GIVEN TEXT Start Marker

Pakistani traders protest to condemn the New Zealand mosque shooting, in Islamabad, Pakistan, Friday, March 15, 2019. Pakistan's prime minister Imran Khan has condemned attacks on two mosques in New Zealand, saying he blames rising "Islamophobia." Khan wrote Friday on Twitter that "terrorism does not have a religion." Placard at bottom right reads "We strongly condemn attack on innocent and unarmed Muslim worshippers." (AP Photo/B.K. Bangash)

BRUSSELS (AP) — World leaders expressed condolences and condemnation Friday following the deadly attacks on mosques in New Zealand, while Muslim leaders said the mass shooting was evidence of a rising tide of violent Islamophobia.

In a tweet, U.S. President Donald Trump sent "warmest sympathy and best wishes" to the people of New Zealand.

He wrote that "49 innocent people have so senselessly died, with so many more seriously injured. The U.S. stands by New Zealand for anything we can do. God bless all!"

Turkish President Recep Tayyip Erdogan called the attacks the "latest example of rising racism and Islamophobia."

New Zealand police said at least 49 people were killed Friday at two mosques in the picturesque South Island city of Christchurch. More than 20 were seriously wounded in what Prime Minister Jacinda Ardern called a "terrorist attack."

GIVEN TEXT End Marker

Continue the news report on world leaders' reactions to the New Zealand mosque attacks, starting after its last sentence.

LISTED ENTRIES Start Marker

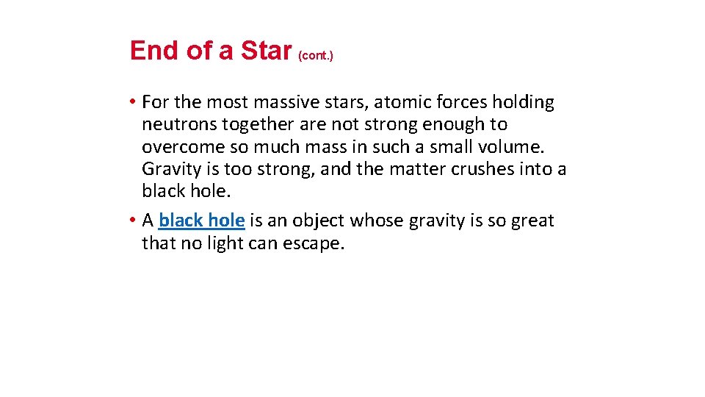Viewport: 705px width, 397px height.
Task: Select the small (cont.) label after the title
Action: pos(316,56)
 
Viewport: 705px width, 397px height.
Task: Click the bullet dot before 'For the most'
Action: pos(133,102)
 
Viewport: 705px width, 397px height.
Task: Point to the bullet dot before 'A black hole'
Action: pos(133,221)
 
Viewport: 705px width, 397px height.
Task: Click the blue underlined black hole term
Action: pos(201,221)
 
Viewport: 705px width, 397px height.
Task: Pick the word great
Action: pos(532,221)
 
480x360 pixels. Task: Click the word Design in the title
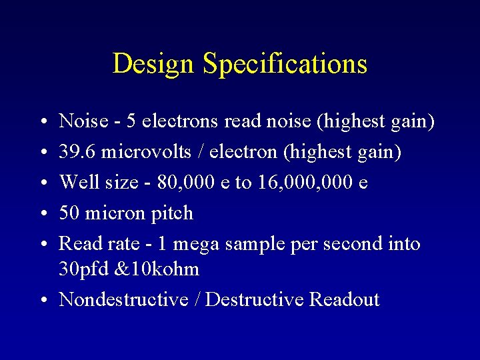154,64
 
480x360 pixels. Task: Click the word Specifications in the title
285,64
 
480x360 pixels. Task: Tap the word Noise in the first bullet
83,121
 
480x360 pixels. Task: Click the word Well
75,182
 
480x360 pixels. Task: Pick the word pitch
173,214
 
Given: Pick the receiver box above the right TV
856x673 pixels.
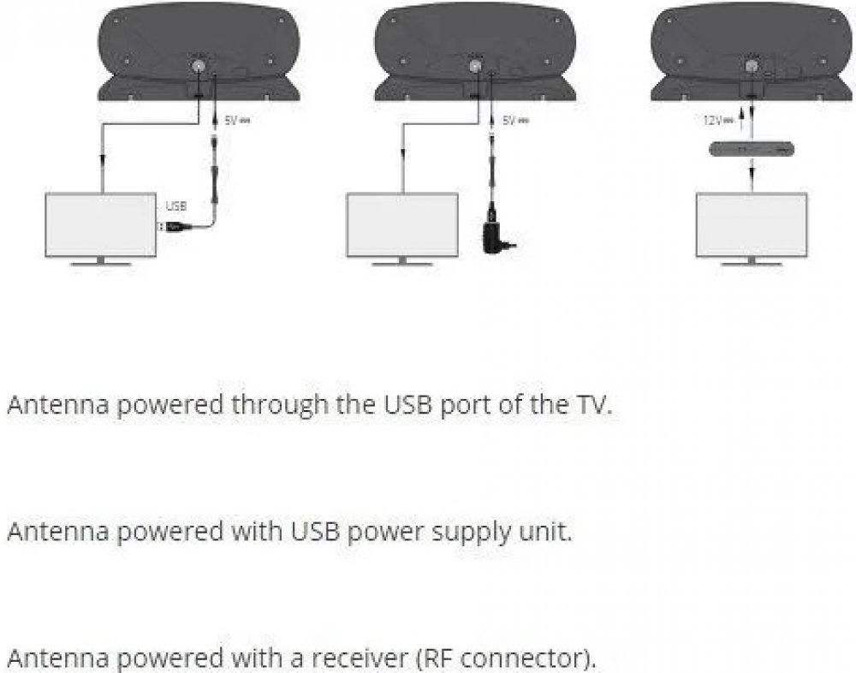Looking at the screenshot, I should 751,149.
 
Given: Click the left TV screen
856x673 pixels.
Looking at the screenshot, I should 100,224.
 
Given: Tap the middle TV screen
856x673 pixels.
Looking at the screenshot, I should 400,224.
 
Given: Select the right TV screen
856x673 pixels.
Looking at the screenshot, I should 751,224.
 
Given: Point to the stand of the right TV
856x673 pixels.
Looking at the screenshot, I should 751,261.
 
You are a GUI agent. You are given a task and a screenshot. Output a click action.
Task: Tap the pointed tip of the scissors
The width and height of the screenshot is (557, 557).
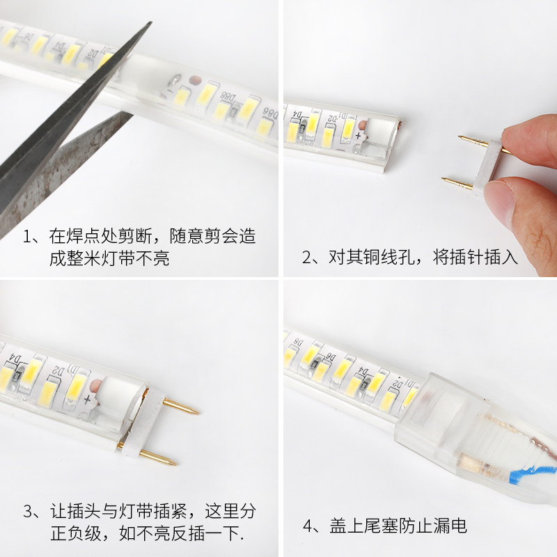pos(150,23)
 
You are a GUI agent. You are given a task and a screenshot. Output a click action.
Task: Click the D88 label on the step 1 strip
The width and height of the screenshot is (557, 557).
pos(228,97)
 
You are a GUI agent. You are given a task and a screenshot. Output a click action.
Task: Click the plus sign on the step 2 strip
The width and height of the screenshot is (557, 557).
pos(358,135)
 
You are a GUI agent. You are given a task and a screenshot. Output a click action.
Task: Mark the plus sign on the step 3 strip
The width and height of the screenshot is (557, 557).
pos(87,400)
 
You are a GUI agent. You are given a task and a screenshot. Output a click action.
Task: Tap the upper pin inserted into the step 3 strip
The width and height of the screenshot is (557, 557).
pos(180,407)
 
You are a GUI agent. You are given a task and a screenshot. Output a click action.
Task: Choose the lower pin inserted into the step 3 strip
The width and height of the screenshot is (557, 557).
pos(158,457)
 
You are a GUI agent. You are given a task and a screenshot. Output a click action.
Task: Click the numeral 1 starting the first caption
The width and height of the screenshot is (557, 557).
pos(27,237)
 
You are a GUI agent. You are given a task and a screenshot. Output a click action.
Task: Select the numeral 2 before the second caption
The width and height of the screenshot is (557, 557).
pos(306,258)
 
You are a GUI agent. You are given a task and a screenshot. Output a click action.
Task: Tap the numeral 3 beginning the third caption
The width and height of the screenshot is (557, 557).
pos(28,512)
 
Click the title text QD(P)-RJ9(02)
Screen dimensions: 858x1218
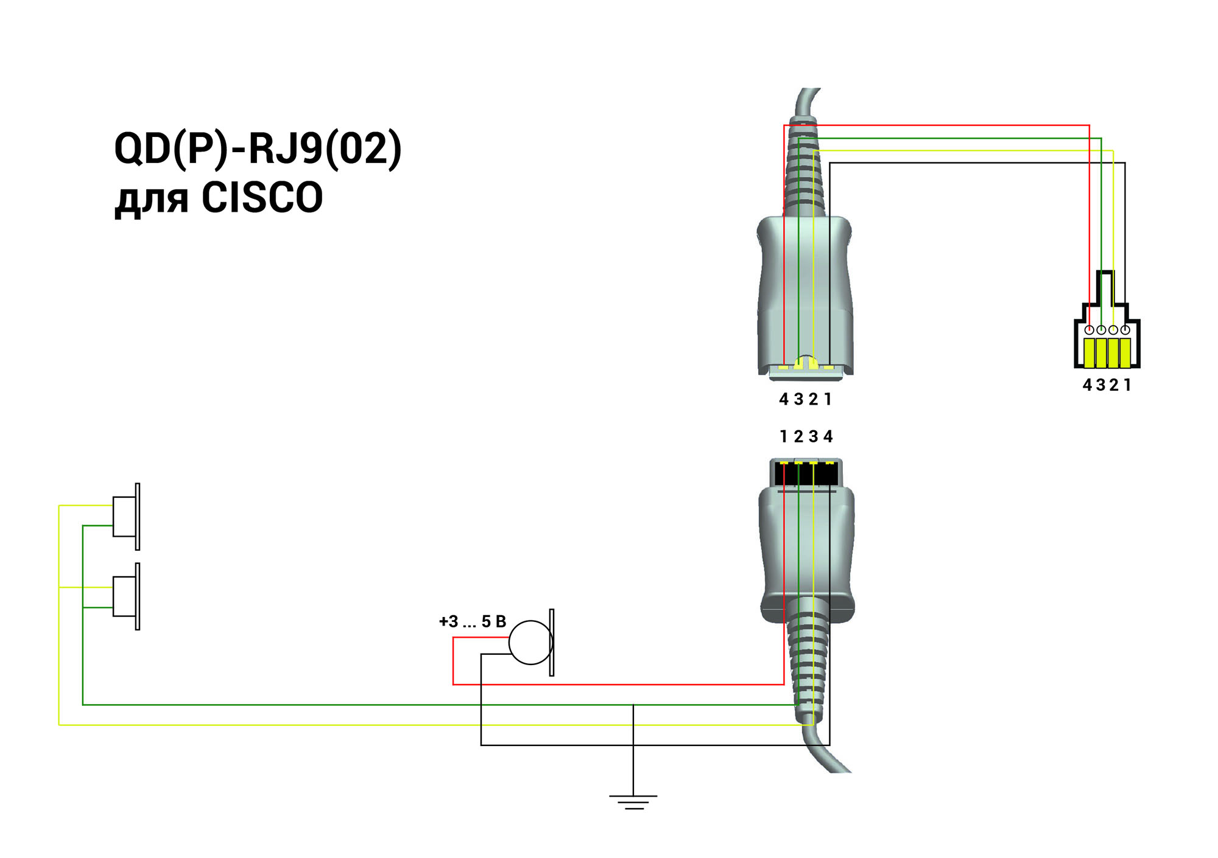(258, 148)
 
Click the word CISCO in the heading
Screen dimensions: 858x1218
(262, 198)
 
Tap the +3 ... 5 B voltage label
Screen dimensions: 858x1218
(472, 621)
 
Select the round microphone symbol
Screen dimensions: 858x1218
(530, 643)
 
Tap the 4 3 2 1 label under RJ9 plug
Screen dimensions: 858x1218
(1107, 385)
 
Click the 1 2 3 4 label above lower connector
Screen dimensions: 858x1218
(806, 436)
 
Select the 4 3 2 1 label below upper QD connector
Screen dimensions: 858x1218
(805, 399)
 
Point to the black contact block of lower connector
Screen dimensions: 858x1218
(806, 474)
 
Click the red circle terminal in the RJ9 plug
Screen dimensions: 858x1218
(1089, 330)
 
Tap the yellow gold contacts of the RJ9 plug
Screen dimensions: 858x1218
(1107, 353)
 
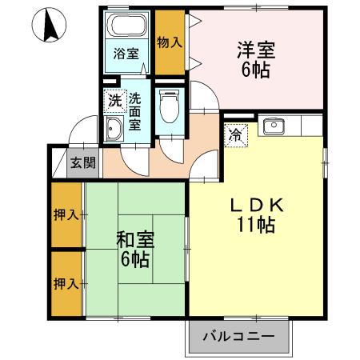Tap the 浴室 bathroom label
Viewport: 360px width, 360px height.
click(x=126, y=54)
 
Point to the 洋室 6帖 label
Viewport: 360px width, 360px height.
click(x=256, y=59)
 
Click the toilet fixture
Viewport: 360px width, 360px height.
click(x=169, y=103)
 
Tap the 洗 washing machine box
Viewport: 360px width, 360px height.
click(x=114, y=101)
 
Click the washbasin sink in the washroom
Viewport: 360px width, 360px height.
click(x=113, y=130)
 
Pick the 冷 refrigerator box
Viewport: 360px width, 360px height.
click(x=236, y=135)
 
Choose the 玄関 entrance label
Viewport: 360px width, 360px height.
click(x=82, y=163)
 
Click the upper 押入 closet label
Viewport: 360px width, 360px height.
click(x=66, y=214)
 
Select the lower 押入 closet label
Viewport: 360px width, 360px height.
click(x=66, y=283)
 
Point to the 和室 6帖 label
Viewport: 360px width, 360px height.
click(x=134, y=249)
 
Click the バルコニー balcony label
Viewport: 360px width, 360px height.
click(x=238, y=336)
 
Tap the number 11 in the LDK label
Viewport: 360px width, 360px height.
click(x=246, y=226)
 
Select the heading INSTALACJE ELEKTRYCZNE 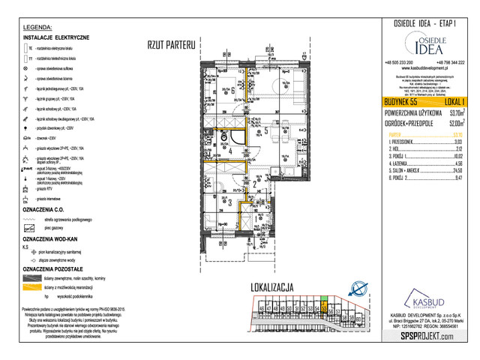point(57,37)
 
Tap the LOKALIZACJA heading point(272,288)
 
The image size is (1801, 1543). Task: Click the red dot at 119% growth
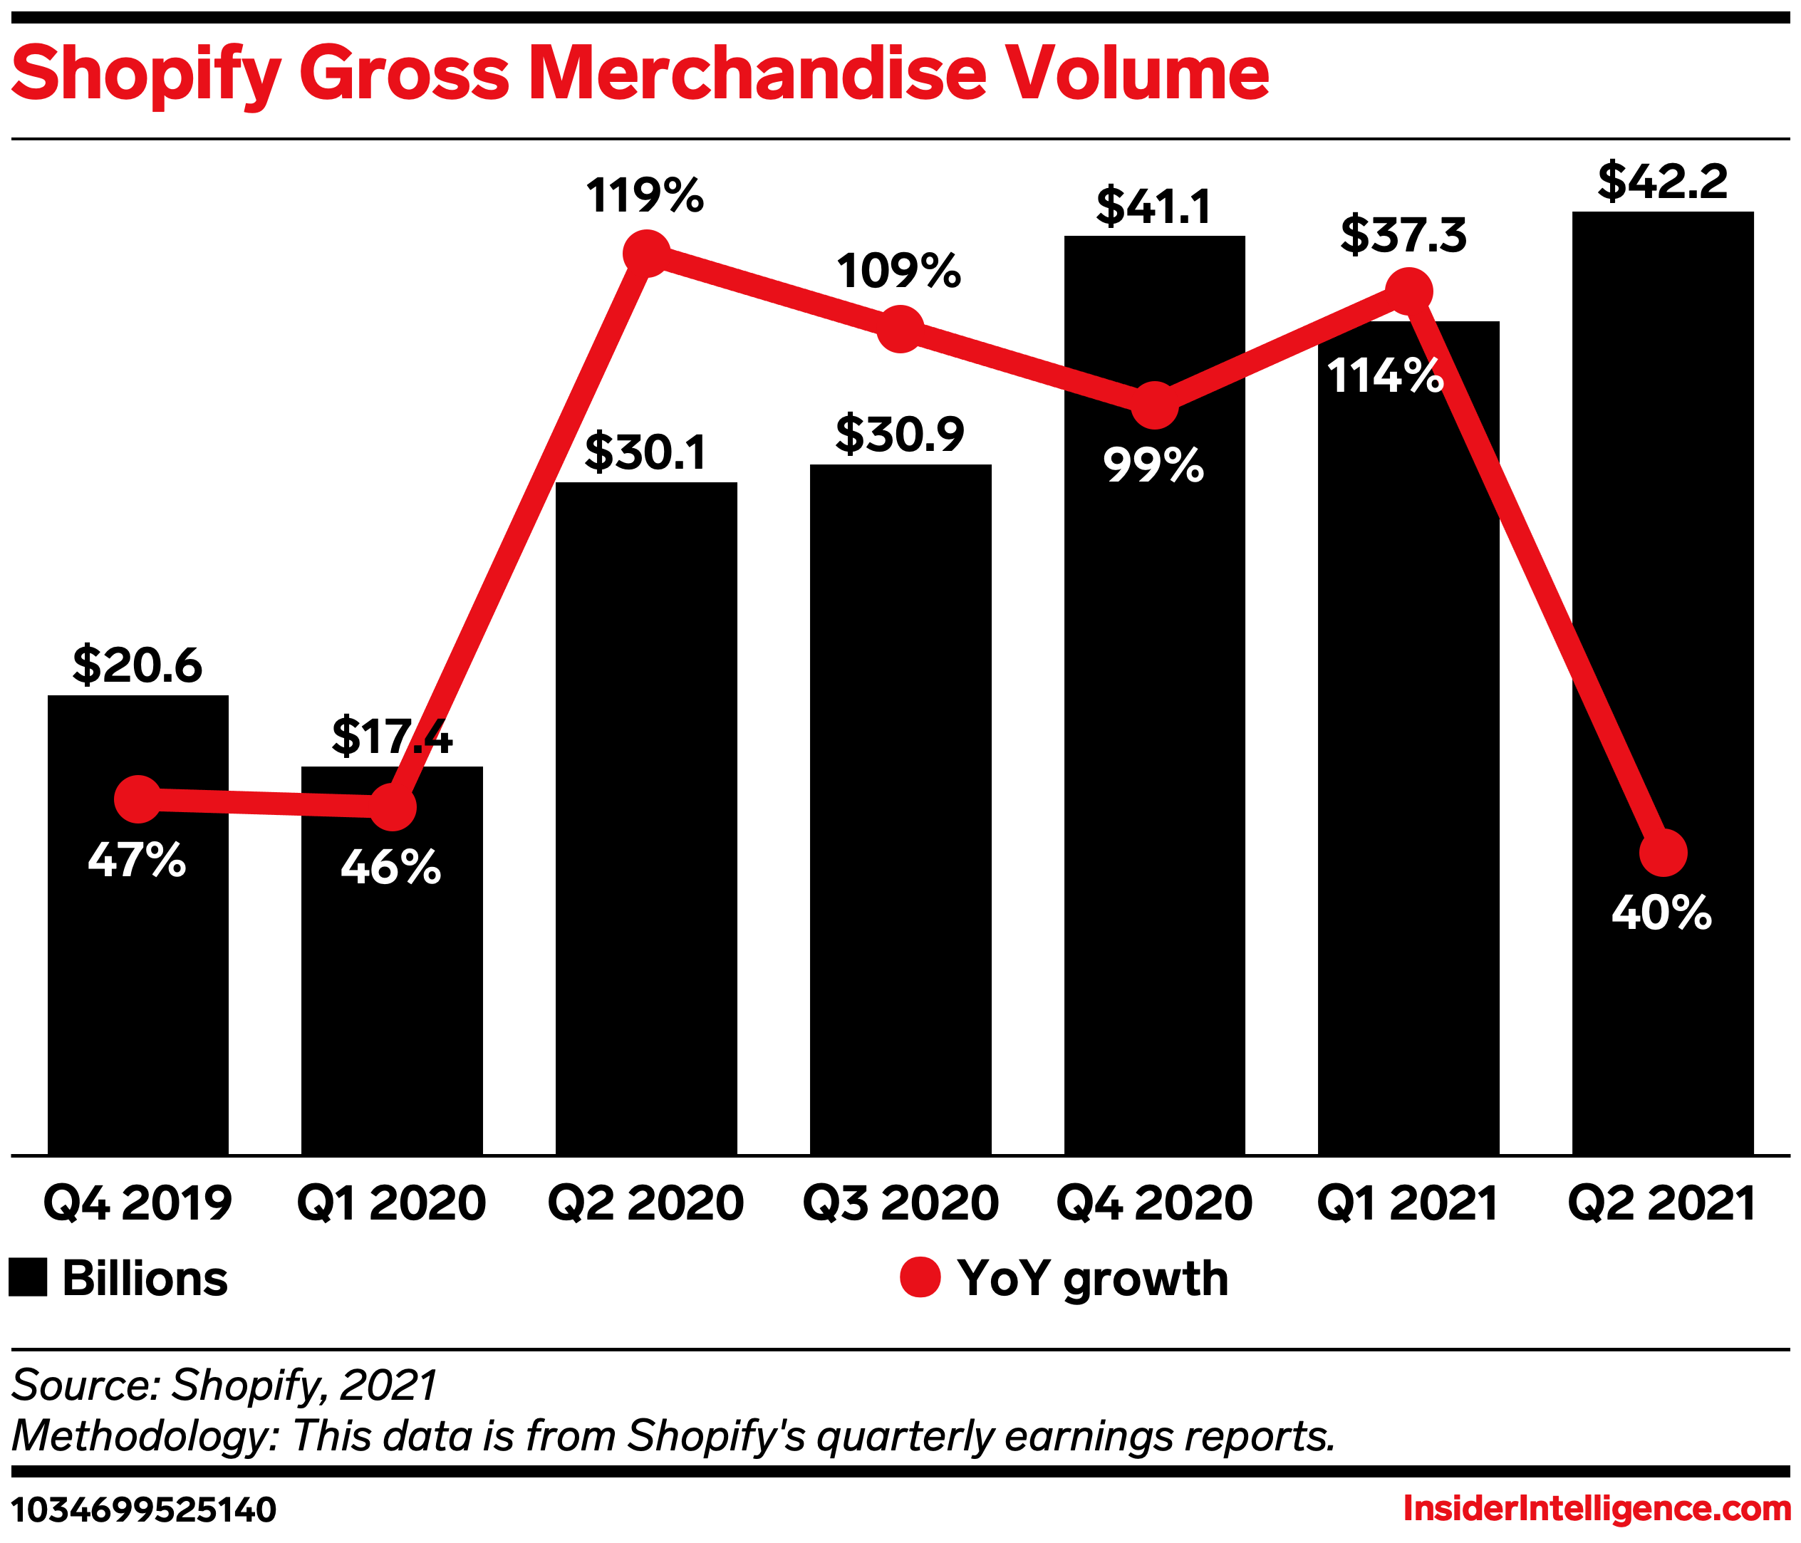click(x=647, y=254)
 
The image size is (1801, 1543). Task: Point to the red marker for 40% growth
click(x=1663, y=853)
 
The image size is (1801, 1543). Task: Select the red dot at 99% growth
click(x=1154, y=405)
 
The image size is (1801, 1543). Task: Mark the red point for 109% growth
click(x=900, y=328)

LISTED ENTRIES End Marker

▸ ANSWER TO THIS TASK
India New Zealand Mass Shootings

Indian Muslims hold placards during a condolence meeting and protest against Fridays mass shootings in New Zealand in Mumbai, India, Friday, March. 15, 2019. Dozens of people were killed in mass shootings at two mosques full of worshippers attending Friday prayers on what the prime minister called "one of New Zealand's darkest days." (AP Photo/Rajanish Kakade)

One man was arrested and charged with murder in what appeared to be a carefully planned racist attack. Police also defused explosive devices in a car. Two other people were being held in custody and police were trying to determine how they might be involved.

Speaking at the funeral of a former minister, Erdogan said the Islamophobia that motivated the attacks "has rapidly started to take over Western communities like a cancer."

Pakistan's Prime Minister Imran Khan echoed those sentiments.

"I blame these increasing terror attacks on the current Islamophobia post-9/11 where Islam & 1.3 bn Muslims have collectively been blamed for any act of terror by a Muslim," he tweeted.

The secretary-general of the 57-nation Organization of Islamic Cooperation, Youssef al-Othaimeen, said in a statement that the attack "served as a further warning on the obvious dangers of hate, intolerance, and Islamophobia."

Queen Elizabeth II, who is New Zealand's head of state, said in a message to the country she was "deeply saddened by the appalling events in Christchurch" and sent condolences to families and friends of victims. The queen also paid tribute to emergency services and volunteers supporting the injured.

Britain New Zealand Mosque Shooting World Reaction

A wreath layed by Britain's leader of the opposition Labour Party Jeremy Corbyn at New Zealand House in London, Friday, March 15, 2019. Multiple people were killed in mass shootings at two mosques full of worshippers attending Friday prayers on what the prime minister called "one of New Zealand's darkest days," as authorities detained four people and defused explosive devices in what appeared to be a carefully planned attack. (AP Photo/Kirsty Wigglesworth)

"At this tragic time, my thoughts and prayers are with all New Zealanders," she said in her message.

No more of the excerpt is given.